Darum hatte sich bisher Hannelore Schifferdecker gekümmert. Ihr plötzlicher Tod reißt eine Lücke beim Kunstkreis. Das weiß auch der Vorsitzende. „Sie war der gute Geist der Reihe, Ansprechpartnerin für Mitwirkende und organisierte die Vorarbeiten für die Konzerte.“ Zudem hielt sie die freundschaftlichen Verbindungen zwischen Musikern, Kunstkreis und Stadt aufrecht. Nach dem Tod ihres Mannes Günter, der 2003 nur einen Tag nach seinem 66. Geburtstag gestorben war, lag „Jazz in der Aula“ in ihren Händen. Für ihr Engagement erhielt Hannelore Schifferdecker 2015 die Bürgerehrennadel der Stadt Lauda-Königshofen und 2018 die Ehrennadel des Landes Baden-Württemberg.
Die Initiative für die Musikreihe kam von Günter Schifferdecker, dem Mentor und Spiritus Rector. Er brachte die Veranstaltung im Oktober 1977 nach Lauda. Denn zum 40. Geburtstag gab es für den Jazz-Fan eine ganz besondere Überraschung: Mitglieder der Barrelhouse Jazzband spielten ihm ein Ständchen. Nach einigen Planungen startete dann das erste Konzert. Viele weitere hochrangige Künstler sollten seitdem folgen, mit Stargästen aus den USA und ein Publikum weit über die Grenzen von Lauda-Königshofen hinaus anlocken. Ein Antrag zur finanziellen Förderung der Reihe wurde 1991 abgelehnt.

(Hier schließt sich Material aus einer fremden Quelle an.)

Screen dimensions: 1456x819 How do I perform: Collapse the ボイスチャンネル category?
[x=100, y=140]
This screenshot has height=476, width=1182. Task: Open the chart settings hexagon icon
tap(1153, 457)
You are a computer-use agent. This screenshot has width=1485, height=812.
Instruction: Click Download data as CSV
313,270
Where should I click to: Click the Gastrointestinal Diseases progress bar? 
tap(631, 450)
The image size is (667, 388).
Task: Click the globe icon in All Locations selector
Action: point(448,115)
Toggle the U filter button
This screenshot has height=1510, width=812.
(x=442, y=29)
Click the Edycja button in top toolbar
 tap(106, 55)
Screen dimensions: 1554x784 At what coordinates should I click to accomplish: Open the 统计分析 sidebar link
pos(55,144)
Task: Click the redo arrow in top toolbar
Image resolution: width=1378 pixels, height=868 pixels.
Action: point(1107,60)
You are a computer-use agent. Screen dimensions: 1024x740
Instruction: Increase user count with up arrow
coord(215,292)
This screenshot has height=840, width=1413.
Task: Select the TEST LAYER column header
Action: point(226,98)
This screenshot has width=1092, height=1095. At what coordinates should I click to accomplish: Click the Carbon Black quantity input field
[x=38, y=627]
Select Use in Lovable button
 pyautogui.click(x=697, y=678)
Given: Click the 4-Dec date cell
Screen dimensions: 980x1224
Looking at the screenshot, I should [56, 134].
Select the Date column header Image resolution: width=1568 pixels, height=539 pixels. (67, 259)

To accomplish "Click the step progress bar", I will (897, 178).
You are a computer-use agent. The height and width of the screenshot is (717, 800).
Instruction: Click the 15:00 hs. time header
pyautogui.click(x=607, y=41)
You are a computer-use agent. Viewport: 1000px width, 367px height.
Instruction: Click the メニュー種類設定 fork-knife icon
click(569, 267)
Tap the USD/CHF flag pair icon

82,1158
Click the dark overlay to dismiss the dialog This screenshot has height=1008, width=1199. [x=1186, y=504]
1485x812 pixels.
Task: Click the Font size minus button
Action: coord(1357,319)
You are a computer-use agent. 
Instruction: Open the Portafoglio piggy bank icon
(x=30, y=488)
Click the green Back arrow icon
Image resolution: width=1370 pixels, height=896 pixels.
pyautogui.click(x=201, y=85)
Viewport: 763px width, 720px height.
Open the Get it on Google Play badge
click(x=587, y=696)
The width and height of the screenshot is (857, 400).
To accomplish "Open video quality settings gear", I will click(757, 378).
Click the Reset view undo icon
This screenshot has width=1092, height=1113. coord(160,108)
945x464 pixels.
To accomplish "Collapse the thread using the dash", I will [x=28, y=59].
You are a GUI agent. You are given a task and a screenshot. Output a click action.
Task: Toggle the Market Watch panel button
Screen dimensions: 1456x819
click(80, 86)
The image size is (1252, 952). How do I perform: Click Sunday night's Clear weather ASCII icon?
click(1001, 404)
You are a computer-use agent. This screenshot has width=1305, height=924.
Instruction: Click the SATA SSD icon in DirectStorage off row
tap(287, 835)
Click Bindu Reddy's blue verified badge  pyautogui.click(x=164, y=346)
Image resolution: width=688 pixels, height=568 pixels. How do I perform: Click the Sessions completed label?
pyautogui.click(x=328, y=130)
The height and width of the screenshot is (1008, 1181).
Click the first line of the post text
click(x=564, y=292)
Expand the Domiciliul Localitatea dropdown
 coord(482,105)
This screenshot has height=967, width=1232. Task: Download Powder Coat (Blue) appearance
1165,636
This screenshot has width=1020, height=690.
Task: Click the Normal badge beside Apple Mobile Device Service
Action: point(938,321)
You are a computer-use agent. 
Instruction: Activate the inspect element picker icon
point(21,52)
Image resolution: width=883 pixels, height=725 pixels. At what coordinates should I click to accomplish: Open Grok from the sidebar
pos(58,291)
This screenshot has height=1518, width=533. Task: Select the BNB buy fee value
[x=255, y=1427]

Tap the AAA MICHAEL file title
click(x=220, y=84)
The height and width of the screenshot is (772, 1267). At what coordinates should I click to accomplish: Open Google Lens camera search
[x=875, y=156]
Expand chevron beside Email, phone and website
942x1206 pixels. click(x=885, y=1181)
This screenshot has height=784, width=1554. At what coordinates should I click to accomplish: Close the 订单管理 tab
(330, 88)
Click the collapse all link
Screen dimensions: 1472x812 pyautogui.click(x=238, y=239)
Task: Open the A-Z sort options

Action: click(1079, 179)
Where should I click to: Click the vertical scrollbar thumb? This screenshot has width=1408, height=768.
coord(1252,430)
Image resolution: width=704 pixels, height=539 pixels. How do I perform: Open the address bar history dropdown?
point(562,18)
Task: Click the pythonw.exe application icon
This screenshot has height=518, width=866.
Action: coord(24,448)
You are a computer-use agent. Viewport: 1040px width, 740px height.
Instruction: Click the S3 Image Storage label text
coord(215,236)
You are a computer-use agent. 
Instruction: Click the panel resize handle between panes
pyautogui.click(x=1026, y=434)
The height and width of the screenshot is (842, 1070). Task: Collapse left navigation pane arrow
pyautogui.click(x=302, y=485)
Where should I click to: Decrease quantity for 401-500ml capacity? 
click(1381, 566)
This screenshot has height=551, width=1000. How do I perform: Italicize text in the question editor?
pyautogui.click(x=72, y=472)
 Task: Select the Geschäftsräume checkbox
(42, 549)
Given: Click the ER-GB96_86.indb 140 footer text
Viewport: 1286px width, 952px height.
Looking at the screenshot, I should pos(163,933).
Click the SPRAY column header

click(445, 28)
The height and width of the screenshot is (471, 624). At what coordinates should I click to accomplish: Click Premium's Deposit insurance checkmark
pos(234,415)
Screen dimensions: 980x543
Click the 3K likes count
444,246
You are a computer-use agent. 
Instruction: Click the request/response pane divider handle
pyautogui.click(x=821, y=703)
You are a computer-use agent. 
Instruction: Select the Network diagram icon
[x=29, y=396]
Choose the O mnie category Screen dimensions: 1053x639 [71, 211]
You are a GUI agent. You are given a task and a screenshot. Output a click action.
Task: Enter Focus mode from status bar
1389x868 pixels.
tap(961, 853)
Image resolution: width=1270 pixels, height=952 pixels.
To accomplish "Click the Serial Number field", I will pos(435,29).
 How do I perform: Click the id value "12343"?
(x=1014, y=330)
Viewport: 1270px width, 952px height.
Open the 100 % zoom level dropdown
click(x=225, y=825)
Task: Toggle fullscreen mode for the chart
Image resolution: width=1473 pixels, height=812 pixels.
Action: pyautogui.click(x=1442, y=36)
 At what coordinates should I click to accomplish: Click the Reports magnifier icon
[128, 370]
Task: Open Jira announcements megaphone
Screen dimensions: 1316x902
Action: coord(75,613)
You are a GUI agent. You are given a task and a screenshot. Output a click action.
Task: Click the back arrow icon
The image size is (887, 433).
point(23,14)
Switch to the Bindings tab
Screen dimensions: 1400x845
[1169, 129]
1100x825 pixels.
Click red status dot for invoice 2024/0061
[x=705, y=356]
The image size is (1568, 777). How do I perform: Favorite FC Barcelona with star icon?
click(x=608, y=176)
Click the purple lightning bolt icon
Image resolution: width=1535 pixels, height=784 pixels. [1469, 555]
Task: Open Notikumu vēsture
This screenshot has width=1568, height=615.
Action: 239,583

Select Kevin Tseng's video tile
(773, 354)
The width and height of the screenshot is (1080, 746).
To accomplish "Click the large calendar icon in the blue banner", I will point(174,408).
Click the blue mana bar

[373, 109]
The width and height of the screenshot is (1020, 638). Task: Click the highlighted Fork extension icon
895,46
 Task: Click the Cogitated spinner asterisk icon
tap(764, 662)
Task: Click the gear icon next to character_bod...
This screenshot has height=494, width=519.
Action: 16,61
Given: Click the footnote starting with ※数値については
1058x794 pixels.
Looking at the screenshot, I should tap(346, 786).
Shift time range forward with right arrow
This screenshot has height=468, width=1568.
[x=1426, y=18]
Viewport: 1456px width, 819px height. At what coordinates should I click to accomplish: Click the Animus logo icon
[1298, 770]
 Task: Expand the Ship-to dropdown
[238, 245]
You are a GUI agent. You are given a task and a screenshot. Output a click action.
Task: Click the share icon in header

Die Barrelhouse Jazzband wurde quasi die Hausband beim „Jazz in der Aula“. Eine lange Reihe von All-Star-Ensembles aus der klassischen Zeit des Swing und Dixieland, zumeist im Rahmen der Barrelhouse-Jazz-Gala, bestreitet seit 1980 jeweils das erste Konzert im Herbst. Aber auch Lynn August, Greetje Kauffeld oder auch Buddy de Francos „Savoy Seven“ genossen die besondere Atmosphäre der Reihe. Selbst Konzertmitschnitte wurden gefertigt. Einige Künstler machten bewusst bei ihrer Deutschland-Tournee Station in Lauda. Und der Weltstar Barbara Dennerlein schrieb einst ins Gästebuch: „Zum 2. Mal hier mit großem Spaß, wie immer großartige Veranstalter und ein fantastisches Publikum. Herzlichen Dank!“
Mit der Ära Schifferdecker sollte aber die erfolgreiche Ära „Jazz in der Aula“ nicht zu Ende gehen. Auch den Überlegungen, die Reihe in die Philharmonie nach Weikersheim zu verlegen, wurde von Schifferdeckers Mitstreitern eine klare Absage erteilt. „Die Konzerte gehören zum festen Bestandteil des kulturellen Lebens in Lauda“, betont Irmgard Jung, die sich seit Jahrzehnten beim Kunstkreis engagiert und schon von Hanni Schifferdecker in die Organisation der Konzerte eingebunden war. Zusammen mit Karl von Baumbach wird sie die Vereinsführung bei künftigen Konzerten unterstützen.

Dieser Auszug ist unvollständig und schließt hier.